May I encourage you to thread trace stitching lines. Once I began doing this my fitting techniques greatly improved and now I can't imagine not thread tracing. (You can see stitch line on both sides!)

You can pin edges together from the outside (fold over one edge at stitch line and match it on other seam line and put pins perpendicular to stitch line.) You may find that you need just a little more or less and pin to correct. Then correct stitch line with new thread trace there. After using thread tracing I found to my astonishment that sometimes it is just a matter of a 1/4' (or less) difference and the garment hangs right without draw line wrinkles.

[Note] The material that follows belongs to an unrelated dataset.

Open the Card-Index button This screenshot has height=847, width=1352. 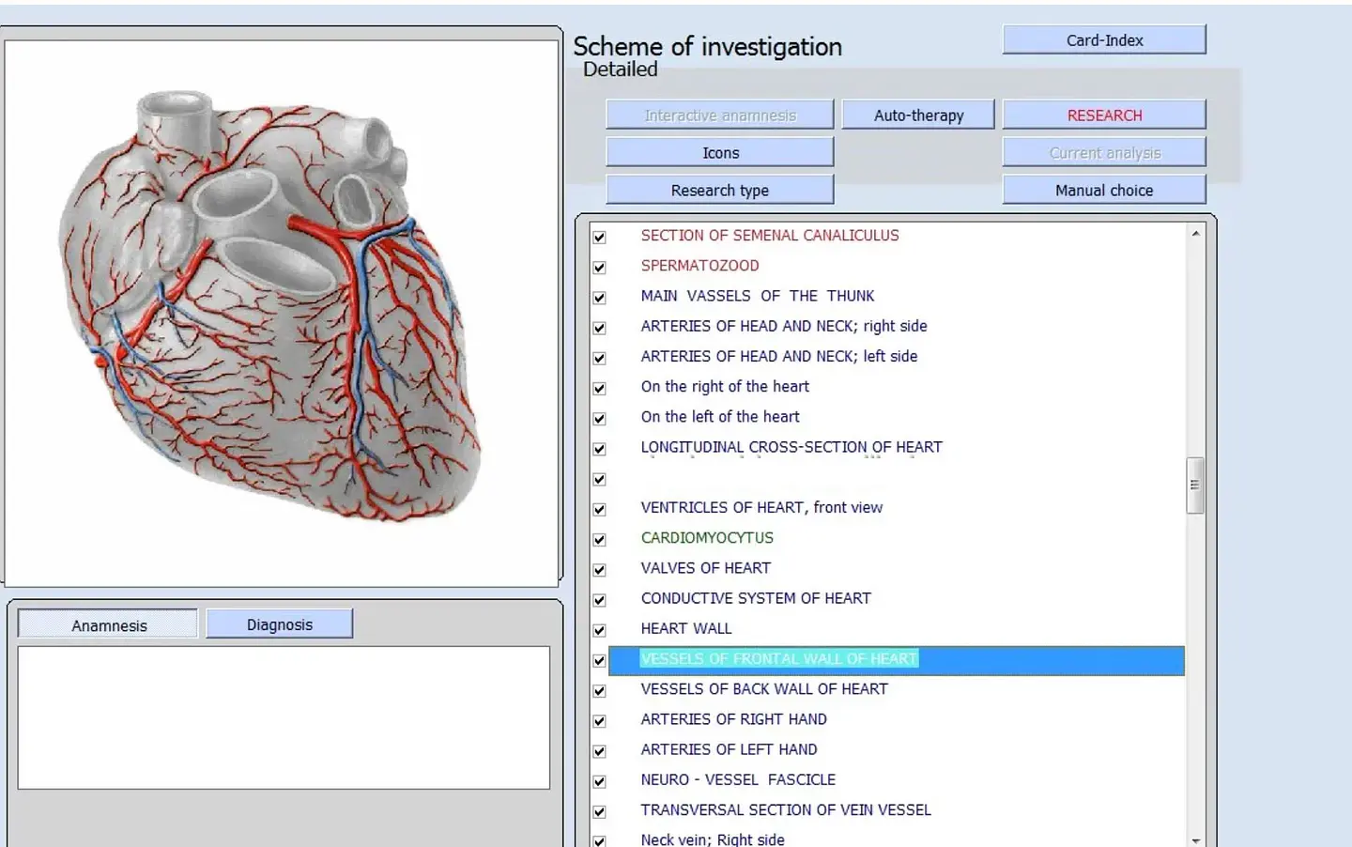pos(1104,40)
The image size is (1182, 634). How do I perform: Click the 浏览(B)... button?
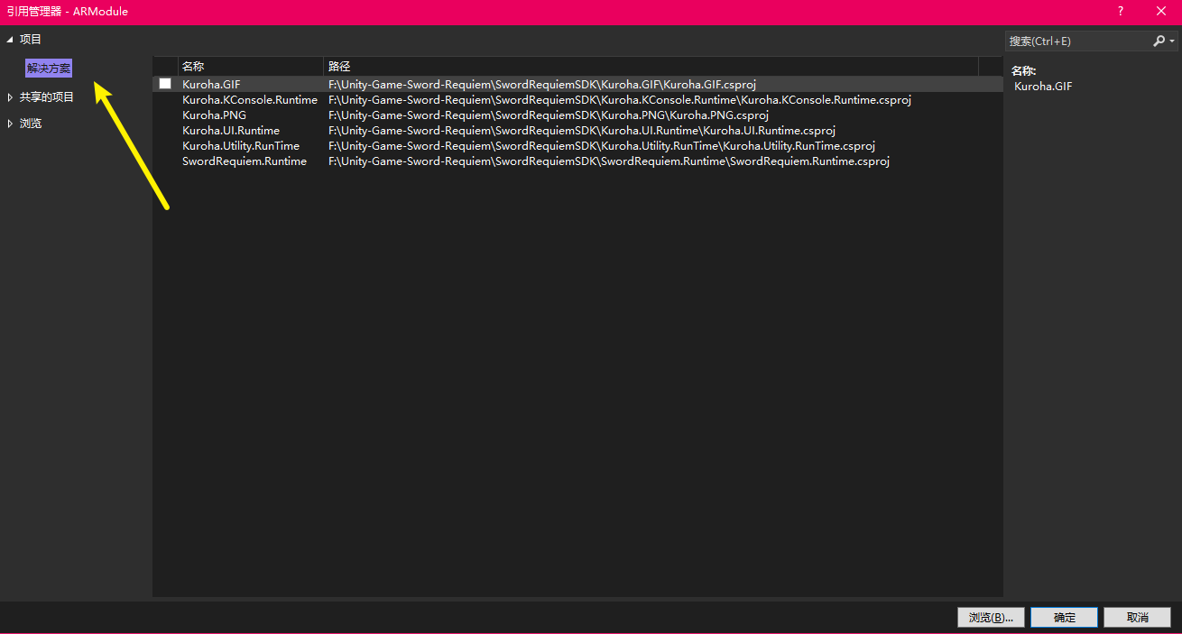pyautogui.click(x=991, y=618)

Many patterns have a very subtle curve that a thread trace will show, but you can't possibly keep track of it you were to just 'move over 5/8' . (E.g. Burda WOF subtle curves make for its great fit.)

I think thread tracing saves time in the long run because it allows for accuracy and last minute changes that greatly improves the look of a garment. To take a little tedium out of the tediousness I purchase silk thread (red) to thread trace. It's beautiful to handle, and if you sew over it when seaming it pulls out fairly readily (sometimes with a tweezer.) I use a long needle, I sit at a table and listen to good music. (Roberta Carr recommended long stitch, short, long stitch short to prevent any gathering.) With practice it goes rather quickly.

Also, once you start thread tracing it opens other techniques where thread tracing is a godsend - matching plaids at seamline, tailoring technques etc.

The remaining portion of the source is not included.